EIG, has announced that it has entered into a definitive agreement under which it will acquire a 10% interest in Australia Pacific LNG Pty Limited (APLNG) from Origin Energy Limited (Origin) for an equity purchase price of US$1.592 billion.

This innovative agreement represents the first ever acquisition of an interest in an operational integrated LNG project by a private equity sponsor.

Asset highlights and strategic rationale

A tier-one, integrated LNG project with an established liquefaction facility, APLNG is the one of the largest LNG projects by liquefaction capacity on Australia’s eastern seaboard and a major supplier of LNG to Asia and gas to Australia’s domestic market. The project, which is located in Gladstone, Queensland, Australia, has a track record of consistently achieving its nameplate capacity of 9.0 million tpy and holds a leading acreage position spanning the prolific Surat and Bowen basins, providing long-life reserves. The project operates at globally competitive breakeven costs and is well positioned to meet growing LNG demand in the Asia-Pacific region.
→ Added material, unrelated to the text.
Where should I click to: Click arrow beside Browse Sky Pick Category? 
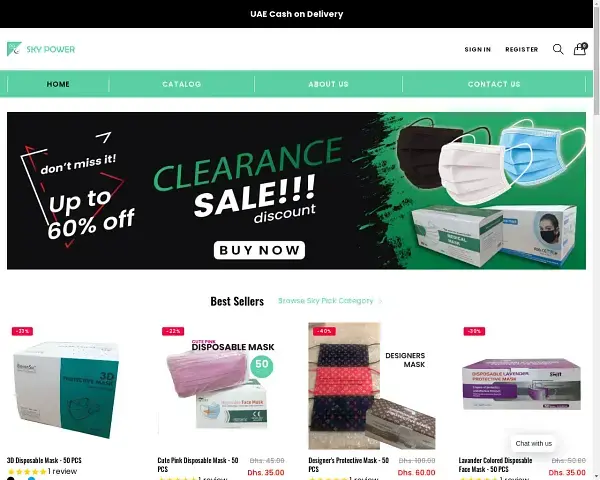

The project is operated by ConocoPhillips (downstream operator) and Origin Energy (upstream operator) and maintains long-dated LNG contracts with two investment grade counterparties, Sinopec and Kansai Electric.

Over the last fifteen years, EIG has invested in nine separate LNG projects located in six countries, and this acquisition represents a continuation of its strategy to gain exposure to high-quality LNG assets. The acquisition also builds on EIG’s investment presence in Australia and provides EIG with a platform for future growth in global LNG.

R. Blair Thomas, Chairman and CEO of EIG, said, “This is a groundbreaking transaction that reflects our strong confidence in the asset, our partners, and the importance of LNG as a critical enabler of the energy transition. The transaction leverages EIG’s extensive experience in global LNG to deliver an attractive, steady stream of cash flows for our investors.”

Key transaction details

As part of the transaction, EIG will have the right to nominate one member to APLNG’s Board of Directors and will maintain customary shareholder rights and protections.

The transaction has received approval from the Australian Foreign Investment Review Board and is subject to the waiving of pre-emptive rights by ConocoPhillips and Sinopec, as well as other customary completion conditions.

Morgan Stanley acted as EIG’s financial advisor in connection with this transaction and Allens Linklaters and Latham & Watkins acted as legal advisors.